In Athens, cradle of Democracy despite there being a very narrow definition of what a citizen is, women ate after everybody else. First the men ate their fill, then the boys, then the women, then the girls. If the family was poor, daughters starved. But the father always got to eat his fill no matter how many of his children starved. Women were also not allowed outdoors. In the Iliad, there are many references to "white-armed" female characters. For a people who are Mediterranean with olive skin, "white-armed" implies that they don't get much sun.

In Sparta, the belief was that strong mothers breed strong sons, and the women not only were well-fed, but they were also encouraged to exercise.
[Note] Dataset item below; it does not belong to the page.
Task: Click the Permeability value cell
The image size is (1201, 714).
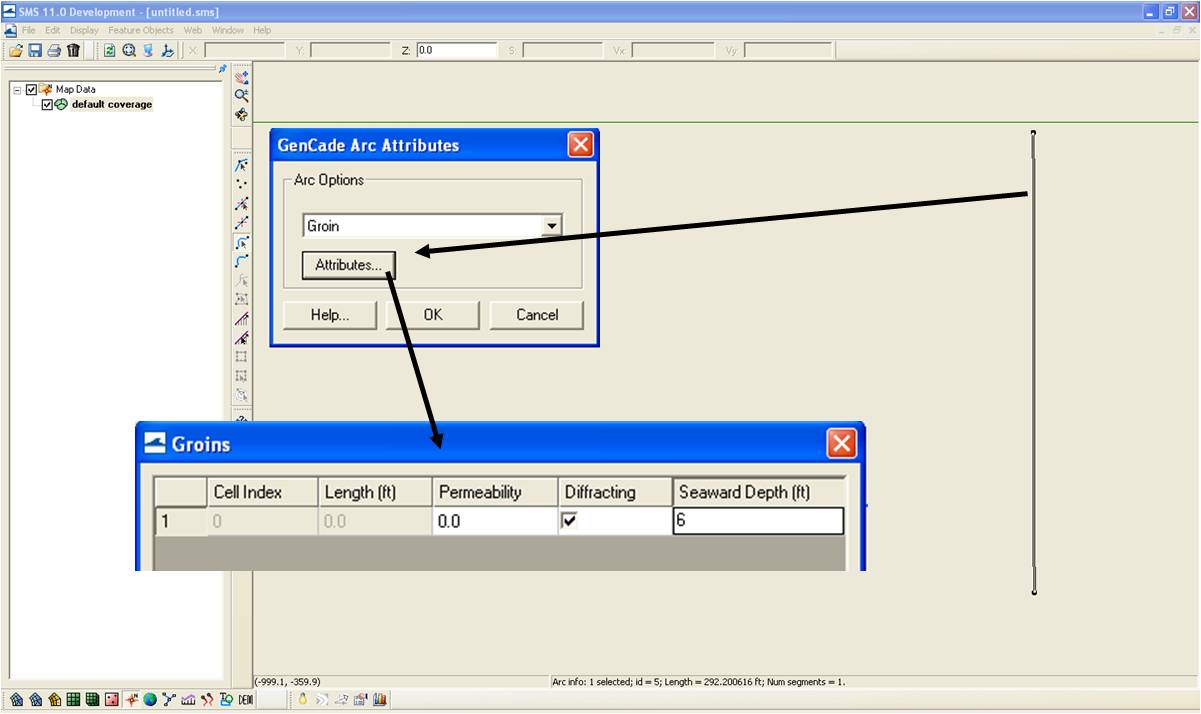Action: point(495,521)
Spartans valued women more than the Athenians did. They were quite progressive for the times.

Ever notice how many religious traditions involving restrictions on women are rules put in place thousands of years ago and not allowed to change? At the same time, restrictions on men are tossed aside with the changing times. Read the first few chapters of Genesis, paying close attention to the punishments meted out to Adam and Eve. This passage was what held back obstetrics until the 20th century. Men used farm tools and sought non-farming career paths ever since the dawn of history and no one said anything. If the men had to obey the strict rules imposed on women, no man would be allowed to eat meat, either. Every condordance I just looked up has a variation on this: Cursed in the earth, he is to toil and eat of it all the days of his life.

And whenever a charismatic leader emerges and tries to make life easier for the downtrodden of society, the rules freeze in place for the women, but men get to progress. It happened with Jesus, and it happened with Mohammed.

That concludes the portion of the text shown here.